Görevler:
1. Havai fişek yazısından bir bölümü olduğu gibi yazın. "Bu görsel şölenlerin" sözcüklerinin geçtiği yerden başlayın, "950 kişi yaralanmış." sözcüklerinden sonra bitirin.
2. Havai fişek yazısına göre Çinli simyacılar ham barutu hangi maddeleri karıştırarak elde etmiş?
3. Havai fişek yazısını son cümlesinden sonra sürdürün.

Belge alıntısı:
-----

Geçmişi 7. Yüzyıla uzanan havai fişek, çoğu tarihçiye göre, Çinliler tarafından icat edilmiş denilse de, asıl ortaya çıkışının Orta Doğu veya Hindistan olduğuna dair iddialar da mevcut!   Amerikan Piroteknik Güvenliği ve Eğitim Kurumu’na göre, MS 800 dolaylarında Çinli simyacılar;  güherçile, kükürt ve kömürü karıştırarak ham barut elde etmişler. Ancak, yapmaya çalıştıkları şey bu değilmiş. Aslında “Ebedi Yaşam İksiri” üretmek imiş amaçları! Lakin elde ettikleri şey tüm dünyayı değiştirmiş. Çinliler, ne yaptıklarını fark ettiklerinde,  oluşan patlamaların kötü ruhları kovacağına inanmışlar bu defa!  Derken, geldiğimiz yüzyılda, dünyanın pek çok yerinde, festival ve kutlamaların vazgeçilmez görsel unsuru oldu havai fişek.                                                                                                              

 Amerika’nın, “doğum günüm 4 Temmuz” dediği bağımsızlık gününde, 2011 yılı idi, Miami sahilinde yaşadığım havai fişek gösterisini hayatımda unutamam! Gökyüzünün karanlığında, Miami alev alev aydınlanmıştı. Fişeklerin dansı, insanları coşturmuş, Sertab Erener’in şarkısı gibi, “rengârenk” olmuştu semalar. Mesafe olarak insanların oldukça uzağında patlatılsa da, kimse kimsenin konuşmasını anlayamayacağı yarım saat yaşamıştık o gece!                            

      Bu görsel şölenlerin doğaya verdiği zararlar ve güvenlik zaafları tartışılırken, teknoloji ile birlikte fişek kimyası da fişek hızıyla ilerlemeye ve can almaya devam ediyor.

Yurt dışında, kayıtlara geçen sonuçlar, yıllara ve ülkelere göre kısaca şöyle…                                                                                                                      

1999 yılında Brezilya’da bulunan havai fişek üretim fabrikasındaki patlamada 39 kişi hayatını kaybetmiş.                                                                                             

2000 yılında Hollanda’daki patlamada 23 kişi yaşamını yitirmiş ve 950 kişi yaralanmış.

-----

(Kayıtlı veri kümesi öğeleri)
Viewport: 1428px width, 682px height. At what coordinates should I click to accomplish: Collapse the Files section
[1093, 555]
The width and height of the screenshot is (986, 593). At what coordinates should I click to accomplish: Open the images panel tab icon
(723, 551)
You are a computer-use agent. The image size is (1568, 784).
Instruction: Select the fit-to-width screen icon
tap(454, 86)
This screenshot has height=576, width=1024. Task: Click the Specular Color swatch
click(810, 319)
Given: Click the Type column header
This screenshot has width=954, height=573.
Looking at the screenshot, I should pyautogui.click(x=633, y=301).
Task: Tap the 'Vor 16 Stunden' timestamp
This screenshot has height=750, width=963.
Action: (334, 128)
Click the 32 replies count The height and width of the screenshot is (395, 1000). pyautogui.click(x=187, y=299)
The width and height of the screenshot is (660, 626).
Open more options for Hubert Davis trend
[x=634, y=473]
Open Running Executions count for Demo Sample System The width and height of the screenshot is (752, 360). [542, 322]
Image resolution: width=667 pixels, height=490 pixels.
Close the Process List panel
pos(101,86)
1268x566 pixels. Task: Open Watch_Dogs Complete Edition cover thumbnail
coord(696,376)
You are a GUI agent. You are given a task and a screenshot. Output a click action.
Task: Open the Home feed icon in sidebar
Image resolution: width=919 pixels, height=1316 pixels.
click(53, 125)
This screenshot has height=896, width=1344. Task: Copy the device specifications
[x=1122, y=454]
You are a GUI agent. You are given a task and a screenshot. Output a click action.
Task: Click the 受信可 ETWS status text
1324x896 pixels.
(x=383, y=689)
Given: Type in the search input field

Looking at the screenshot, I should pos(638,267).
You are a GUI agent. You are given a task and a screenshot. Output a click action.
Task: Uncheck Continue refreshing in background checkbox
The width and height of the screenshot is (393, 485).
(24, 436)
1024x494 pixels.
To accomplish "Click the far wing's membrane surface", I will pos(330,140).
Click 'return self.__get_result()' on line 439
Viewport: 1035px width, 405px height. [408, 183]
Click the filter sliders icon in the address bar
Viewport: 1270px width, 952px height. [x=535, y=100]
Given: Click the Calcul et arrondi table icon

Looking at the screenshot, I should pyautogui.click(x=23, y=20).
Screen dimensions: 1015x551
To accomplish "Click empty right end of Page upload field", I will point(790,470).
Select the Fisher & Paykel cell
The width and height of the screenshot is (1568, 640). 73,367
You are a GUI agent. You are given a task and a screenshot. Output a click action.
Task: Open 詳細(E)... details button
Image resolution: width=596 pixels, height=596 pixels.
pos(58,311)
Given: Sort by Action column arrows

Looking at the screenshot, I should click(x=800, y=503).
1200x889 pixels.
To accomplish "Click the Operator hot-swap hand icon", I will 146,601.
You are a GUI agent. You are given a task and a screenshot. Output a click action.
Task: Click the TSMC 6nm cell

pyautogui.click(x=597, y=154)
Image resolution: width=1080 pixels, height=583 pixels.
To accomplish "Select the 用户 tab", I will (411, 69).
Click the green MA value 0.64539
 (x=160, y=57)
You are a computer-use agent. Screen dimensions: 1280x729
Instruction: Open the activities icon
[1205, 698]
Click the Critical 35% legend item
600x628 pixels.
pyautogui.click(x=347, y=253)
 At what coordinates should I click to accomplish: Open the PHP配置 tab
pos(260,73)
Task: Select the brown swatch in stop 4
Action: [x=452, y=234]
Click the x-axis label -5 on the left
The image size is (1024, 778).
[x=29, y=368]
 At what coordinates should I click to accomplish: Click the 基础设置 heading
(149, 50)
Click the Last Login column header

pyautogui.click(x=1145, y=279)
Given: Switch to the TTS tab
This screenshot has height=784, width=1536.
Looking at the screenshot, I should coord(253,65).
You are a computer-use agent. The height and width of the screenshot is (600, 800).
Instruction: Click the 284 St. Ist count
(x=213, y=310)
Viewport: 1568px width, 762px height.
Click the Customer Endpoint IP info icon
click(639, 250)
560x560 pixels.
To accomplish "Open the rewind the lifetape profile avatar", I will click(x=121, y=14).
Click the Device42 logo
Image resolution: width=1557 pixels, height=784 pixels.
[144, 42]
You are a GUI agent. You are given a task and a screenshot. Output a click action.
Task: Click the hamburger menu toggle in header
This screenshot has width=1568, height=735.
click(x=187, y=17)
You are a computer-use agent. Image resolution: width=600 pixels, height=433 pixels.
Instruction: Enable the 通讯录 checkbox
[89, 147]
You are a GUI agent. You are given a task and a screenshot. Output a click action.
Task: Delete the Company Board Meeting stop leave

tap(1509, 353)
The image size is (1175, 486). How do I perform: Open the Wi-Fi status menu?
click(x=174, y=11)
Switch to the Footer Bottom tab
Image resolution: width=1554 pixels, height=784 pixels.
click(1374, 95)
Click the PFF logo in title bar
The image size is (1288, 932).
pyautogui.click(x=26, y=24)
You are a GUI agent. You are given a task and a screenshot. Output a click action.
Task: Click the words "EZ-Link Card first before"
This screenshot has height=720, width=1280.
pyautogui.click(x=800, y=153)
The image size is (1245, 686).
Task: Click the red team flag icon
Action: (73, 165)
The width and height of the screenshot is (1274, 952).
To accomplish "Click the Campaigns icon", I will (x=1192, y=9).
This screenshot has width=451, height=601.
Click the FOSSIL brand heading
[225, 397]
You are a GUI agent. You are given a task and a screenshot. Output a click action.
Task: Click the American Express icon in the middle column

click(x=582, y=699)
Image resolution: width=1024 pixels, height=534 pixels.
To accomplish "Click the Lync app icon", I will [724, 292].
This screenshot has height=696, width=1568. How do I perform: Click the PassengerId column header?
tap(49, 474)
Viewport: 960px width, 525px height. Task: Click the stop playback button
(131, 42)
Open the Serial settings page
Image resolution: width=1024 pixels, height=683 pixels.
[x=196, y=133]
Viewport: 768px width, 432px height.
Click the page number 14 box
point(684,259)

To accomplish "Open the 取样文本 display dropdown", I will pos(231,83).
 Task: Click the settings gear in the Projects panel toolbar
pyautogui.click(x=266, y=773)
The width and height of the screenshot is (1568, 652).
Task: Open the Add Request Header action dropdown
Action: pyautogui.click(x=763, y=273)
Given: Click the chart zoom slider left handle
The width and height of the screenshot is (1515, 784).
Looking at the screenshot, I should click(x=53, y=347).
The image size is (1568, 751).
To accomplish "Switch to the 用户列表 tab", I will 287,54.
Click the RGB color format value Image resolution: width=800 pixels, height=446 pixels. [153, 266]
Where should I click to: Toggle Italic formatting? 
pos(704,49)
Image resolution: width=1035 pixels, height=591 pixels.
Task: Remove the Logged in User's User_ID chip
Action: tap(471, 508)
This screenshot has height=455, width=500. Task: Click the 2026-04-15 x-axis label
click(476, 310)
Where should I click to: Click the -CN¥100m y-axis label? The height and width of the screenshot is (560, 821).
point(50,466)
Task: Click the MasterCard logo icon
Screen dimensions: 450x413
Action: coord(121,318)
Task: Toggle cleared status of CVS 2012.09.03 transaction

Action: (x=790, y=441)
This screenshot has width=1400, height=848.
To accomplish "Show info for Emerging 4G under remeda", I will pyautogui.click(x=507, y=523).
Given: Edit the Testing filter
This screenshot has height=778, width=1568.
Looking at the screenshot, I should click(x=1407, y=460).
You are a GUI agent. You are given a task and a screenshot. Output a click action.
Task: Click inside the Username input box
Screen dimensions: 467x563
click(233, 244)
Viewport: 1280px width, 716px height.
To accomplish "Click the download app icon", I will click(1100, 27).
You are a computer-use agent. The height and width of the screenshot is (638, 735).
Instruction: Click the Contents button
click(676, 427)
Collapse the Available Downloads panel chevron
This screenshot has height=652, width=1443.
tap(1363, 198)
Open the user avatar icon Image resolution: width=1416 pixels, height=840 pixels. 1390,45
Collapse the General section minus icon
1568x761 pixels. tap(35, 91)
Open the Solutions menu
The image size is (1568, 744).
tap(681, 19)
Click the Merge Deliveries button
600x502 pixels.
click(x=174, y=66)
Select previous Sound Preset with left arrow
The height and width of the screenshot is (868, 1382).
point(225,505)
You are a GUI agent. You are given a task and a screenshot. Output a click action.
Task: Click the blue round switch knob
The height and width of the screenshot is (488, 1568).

-----

Sırayla yanıtlar:
1.
Bu görsel şölenlerin doğaya verdiği zararlar ve güvenlik zaafları tartışılırken, teknoloji ile birlikte fişek kimyası da fişek hızıyla ilerlemeye ve can almaya devam ediyor.

Yurt dışında, kayıtlara geçen sonuçlar, yıllara ve ülkelere göre kısaca şöyle…                                                                                                                      

1999 yılında Brezilya’da bulunan havai fişek üretim fabrikasındaki patlamada 39 kişi hayatını kaybetmiş.                                                                                             

2000 yılında Hollanda’daki patlamada 23 kişi yaşamını yitirmiş ve 950 kişi yaralanmış.

2. Güherçile, kükürt ve kömürü karıştırarak elde etmişler.

3.
2007 yılında Filipinler’de 7 kişi yaralanırken, 2009’da 70’den fazla insan yaralanmış ve 8 kişi hayatını kaybetmiş.                                                                      

 2012 yılında Hindistan’da yaşanan kazada 40 kişi hayatını kaybetmiş, işçilerin havai fişek üretiminde belli kimyasal maddeleri karıştırmaları sırasında yaşanan kazada 70’den fazla kişi yaralanmış.                                                                            

  2017 yılında, Endonezya’daki patlamada 49 kişi hayatını kaybederken, 46 kişi yaralanmış.                                                                                                                        

2015 yılında İtalya’da fişek fabrikasında 7 kişinin yaşamını yitirdiği, 6 kişinin yaralı olduğu bildirilmiş. 2019’da İtalya’da 3 kişinin hayatını kaybettiği başka bir patlama daha yaşanmış.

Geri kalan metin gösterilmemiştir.